Resident-to-Resident Altercation Resulting in Physical Abuse and Injury
Penalty
Summary
The facility failed to protect a resident from abuse when a resident-to-resident altercation occurred resulting in physical harm. One resident with bipolar disorder, anxiety disorder, and dementia, who was moderately cognitively impaired and ambulatory, was involved in an incident with another resident diagnosed with dementia, unspecified psychosis, and mood disorder, who was also moderately cognitively impaired and used a walker and wheelchair. Both residents had care plans dated 10/11/24 noting involvement in a resident-to-resident altercation, with interventions to notify the MD/APRN and provide psychiatric and social work support. On 10/10/24, an LPN witnessed the second resident place a chair in front of the first resident, blocking the path in the dining room. When the first resident attempted to grab the handles of the second resident’s wheelchair and questioned why the path was blocked, the second resident slapped the first resident on the left side of the face.

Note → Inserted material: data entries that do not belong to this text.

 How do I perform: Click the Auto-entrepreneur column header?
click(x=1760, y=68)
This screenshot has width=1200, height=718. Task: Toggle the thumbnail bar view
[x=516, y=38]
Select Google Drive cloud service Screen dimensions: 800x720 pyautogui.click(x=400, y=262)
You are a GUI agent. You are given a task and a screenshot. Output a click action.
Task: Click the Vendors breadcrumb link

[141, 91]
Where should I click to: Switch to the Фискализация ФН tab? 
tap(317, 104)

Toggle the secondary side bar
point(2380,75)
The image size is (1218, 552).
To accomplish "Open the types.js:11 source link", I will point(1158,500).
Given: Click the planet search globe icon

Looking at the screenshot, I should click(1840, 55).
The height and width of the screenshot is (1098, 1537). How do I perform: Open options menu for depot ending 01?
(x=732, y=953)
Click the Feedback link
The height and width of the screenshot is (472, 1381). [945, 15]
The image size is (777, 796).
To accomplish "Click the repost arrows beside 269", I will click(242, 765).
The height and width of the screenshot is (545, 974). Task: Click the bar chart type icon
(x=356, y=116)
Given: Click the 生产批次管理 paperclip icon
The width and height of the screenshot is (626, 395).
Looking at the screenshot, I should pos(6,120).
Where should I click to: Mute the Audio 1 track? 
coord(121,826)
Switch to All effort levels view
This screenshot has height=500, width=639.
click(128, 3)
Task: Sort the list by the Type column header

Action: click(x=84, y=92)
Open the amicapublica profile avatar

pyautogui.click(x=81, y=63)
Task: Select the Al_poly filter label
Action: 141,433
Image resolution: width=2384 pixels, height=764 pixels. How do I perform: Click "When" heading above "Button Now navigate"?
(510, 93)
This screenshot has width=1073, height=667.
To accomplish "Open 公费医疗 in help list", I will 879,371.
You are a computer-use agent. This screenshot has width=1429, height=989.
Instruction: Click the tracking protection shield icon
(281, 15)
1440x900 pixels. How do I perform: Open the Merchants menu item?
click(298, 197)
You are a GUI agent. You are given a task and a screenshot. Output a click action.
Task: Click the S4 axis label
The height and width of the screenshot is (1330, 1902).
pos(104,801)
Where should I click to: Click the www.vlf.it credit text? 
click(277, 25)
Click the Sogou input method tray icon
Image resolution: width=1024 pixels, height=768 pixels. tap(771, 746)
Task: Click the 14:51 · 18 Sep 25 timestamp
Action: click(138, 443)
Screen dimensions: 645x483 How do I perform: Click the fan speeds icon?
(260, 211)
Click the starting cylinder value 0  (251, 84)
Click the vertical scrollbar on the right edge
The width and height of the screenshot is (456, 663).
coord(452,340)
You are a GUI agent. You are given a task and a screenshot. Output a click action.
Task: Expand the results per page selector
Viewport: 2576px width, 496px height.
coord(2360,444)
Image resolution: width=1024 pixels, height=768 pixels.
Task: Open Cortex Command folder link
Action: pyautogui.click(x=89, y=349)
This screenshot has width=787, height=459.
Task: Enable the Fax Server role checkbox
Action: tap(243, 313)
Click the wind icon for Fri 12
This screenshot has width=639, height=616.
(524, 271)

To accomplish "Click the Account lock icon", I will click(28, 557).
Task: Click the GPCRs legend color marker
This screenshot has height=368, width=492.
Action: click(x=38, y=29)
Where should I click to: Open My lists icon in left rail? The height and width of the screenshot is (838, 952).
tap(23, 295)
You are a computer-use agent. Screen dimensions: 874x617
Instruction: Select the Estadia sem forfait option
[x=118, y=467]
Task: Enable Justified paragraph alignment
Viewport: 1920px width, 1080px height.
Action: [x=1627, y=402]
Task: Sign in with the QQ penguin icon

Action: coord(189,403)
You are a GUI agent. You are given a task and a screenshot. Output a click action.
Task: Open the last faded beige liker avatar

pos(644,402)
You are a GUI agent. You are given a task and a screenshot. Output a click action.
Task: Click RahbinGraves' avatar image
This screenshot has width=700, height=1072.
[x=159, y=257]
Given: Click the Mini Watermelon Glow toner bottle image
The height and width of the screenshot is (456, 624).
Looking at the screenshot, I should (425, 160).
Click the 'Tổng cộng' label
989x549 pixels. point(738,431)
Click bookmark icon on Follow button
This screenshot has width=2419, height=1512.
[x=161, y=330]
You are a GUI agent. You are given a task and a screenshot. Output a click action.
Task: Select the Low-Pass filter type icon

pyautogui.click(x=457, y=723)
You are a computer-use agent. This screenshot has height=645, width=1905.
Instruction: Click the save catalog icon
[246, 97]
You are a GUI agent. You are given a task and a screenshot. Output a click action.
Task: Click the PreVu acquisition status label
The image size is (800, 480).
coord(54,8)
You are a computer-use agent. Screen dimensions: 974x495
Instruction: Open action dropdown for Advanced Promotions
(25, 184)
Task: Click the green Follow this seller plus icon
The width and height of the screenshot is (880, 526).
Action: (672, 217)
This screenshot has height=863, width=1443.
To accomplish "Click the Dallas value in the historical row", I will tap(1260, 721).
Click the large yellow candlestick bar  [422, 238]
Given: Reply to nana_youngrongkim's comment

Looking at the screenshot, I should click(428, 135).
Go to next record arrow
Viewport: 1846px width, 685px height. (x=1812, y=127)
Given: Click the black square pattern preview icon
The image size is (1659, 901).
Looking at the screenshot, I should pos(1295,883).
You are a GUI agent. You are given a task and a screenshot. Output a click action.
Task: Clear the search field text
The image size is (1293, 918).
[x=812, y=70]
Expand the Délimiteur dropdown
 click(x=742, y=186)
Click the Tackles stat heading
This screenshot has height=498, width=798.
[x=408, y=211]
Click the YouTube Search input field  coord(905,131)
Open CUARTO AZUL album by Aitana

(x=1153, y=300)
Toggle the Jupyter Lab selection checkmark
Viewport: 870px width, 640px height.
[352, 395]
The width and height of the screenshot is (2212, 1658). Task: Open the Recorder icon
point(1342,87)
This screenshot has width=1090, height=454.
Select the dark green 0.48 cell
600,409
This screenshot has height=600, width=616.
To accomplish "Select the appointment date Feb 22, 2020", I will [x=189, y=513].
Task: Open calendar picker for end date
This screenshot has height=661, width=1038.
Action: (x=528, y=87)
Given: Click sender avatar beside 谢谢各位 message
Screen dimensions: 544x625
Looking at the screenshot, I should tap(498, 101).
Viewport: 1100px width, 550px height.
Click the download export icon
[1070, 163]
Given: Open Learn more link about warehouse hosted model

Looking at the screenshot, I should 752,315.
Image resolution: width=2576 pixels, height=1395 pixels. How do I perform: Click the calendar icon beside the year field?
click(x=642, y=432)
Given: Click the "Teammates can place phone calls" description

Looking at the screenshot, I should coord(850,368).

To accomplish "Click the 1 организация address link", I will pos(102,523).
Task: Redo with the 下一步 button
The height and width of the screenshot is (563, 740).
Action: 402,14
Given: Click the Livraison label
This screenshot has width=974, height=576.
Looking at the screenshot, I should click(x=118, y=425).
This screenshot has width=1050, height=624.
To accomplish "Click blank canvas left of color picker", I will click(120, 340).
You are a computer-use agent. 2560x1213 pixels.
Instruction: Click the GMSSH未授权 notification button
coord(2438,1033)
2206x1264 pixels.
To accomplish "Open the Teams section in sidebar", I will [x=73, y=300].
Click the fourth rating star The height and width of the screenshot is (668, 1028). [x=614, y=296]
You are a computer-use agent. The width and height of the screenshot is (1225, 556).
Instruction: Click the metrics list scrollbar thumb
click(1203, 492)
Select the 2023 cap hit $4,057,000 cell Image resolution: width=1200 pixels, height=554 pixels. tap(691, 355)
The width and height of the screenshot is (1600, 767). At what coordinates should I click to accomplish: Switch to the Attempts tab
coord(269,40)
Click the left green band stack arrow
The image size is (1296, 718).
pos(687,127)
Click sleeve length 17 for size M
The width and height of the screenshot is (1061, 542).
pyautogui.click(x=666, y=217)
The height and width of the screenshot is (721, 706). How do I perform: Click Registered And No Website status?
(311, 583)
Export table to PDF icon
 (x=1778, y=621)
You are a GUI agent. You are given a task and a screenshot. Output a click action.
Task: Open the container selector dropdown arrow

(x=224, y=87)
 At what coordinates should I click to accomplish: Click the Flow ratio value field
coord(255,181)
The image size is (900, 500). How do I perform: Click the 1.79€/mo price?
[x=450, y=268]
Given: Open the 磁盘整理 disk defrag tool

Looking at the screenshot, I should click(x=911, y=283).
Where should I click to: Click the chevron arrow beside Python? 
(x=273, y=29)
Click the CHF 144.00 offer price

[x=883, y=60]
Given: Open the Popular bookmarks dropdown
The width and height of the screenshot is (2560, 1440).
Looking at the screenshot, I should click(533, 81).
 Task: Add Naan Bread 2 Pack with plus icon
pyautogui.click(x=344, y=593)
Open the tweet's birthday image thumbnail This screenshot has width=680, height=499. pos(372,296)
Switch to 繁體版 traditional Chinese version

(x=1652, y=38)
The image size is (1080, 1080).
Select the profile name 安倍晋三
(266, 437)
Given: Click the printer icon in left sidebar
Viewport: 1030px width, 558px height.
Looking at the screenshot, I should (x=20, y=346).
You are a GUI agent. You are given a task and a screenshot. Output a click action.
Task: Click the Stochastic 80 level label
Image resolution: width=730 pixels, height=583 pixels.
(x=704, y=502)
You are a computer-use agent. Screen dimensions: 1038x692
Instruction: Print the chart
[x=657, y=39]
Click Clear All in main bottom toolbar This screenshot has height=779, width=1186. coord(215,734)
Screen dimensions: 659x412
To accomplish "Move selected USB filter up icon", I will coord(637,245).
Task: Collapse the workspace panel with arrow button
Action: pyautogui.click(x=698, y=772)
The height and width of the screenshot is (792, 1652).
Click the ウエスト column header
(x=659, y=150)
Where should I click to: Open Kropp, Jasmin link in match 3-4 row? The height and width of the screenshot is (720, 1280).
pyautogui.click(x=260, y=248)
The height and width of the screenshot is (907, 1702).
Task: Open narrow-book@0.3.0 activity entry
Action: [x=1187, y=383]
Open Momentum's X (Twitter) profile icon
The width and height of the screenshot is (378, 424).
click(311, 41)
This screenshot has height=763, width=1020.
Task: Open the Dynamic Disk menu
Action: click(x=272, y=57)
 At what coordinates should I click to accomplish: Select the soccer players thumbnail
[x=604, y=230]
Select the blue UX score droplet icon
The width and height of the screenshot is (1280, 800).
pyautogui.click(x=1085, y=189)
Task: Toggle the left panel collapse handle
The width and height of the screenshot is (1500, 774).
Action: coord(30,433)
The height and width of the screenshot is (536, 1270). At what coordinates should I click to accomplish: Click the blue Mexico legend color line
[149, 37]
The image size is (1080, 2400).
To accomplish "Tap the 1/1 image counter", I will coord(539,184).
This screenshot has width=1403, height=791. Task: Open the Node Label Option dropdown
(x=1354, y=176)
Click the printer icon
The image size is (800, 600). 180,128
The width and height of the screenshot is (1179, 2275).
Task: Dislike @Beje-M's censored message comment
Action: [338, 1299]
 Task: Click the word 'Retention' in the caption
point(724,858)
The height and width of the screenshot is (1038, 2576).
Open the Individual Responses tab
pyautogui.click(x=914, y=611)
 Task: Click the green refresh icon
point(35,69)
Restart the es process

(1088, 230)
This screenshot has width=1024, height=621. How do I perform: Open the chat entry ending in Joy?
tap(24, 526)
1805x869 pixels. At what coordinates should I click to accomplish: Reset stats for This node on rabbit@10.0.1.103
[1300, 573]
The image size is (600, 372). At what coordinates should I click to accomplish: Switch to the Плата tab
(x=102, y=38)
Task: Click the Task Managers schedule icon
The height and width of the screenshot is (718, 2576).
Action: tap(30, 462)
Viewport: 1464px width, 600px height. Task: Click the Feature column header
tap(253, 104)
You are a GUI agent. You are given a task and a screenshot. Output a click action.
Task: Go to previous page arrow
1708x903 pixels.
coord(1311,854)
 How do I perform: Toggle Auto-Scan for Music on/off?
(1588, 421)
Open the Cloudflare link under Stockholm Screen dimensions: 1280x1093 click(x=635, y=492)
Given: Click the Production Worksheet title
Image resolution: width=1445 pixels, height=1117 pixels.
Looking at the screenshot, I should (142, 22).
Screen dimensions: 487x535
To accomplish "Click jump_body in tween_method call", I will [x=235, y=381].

Following the slap, the first resident reported severe pain in the jaw, ear, and left side of the neck, described the slap as “hard as hell,” and stated it caused them to see stars and briefly lose balance, with pain rated 10 out of 10. A nurse’s note documented these complaints, and an APRN progress note identified a contusion to the left jaw and concern that the jaw might be broken, leading to transfer to the hospital emergency department. The hospital report documented treatment for a closed head injury and jaw pain. The facility’s abuse policy states that all residents are to be treated with kindness, compassion, and dignity, and defines abuse as the willful infliction of injury, unreasonable confinement, intimidation, or punishment resulting in physical harm, pain, or mental anguish. Despite this policy, the resident experienced physical abuse from another resident, and the Director of Nursing Services acknowledged that all residents should be free from abuse.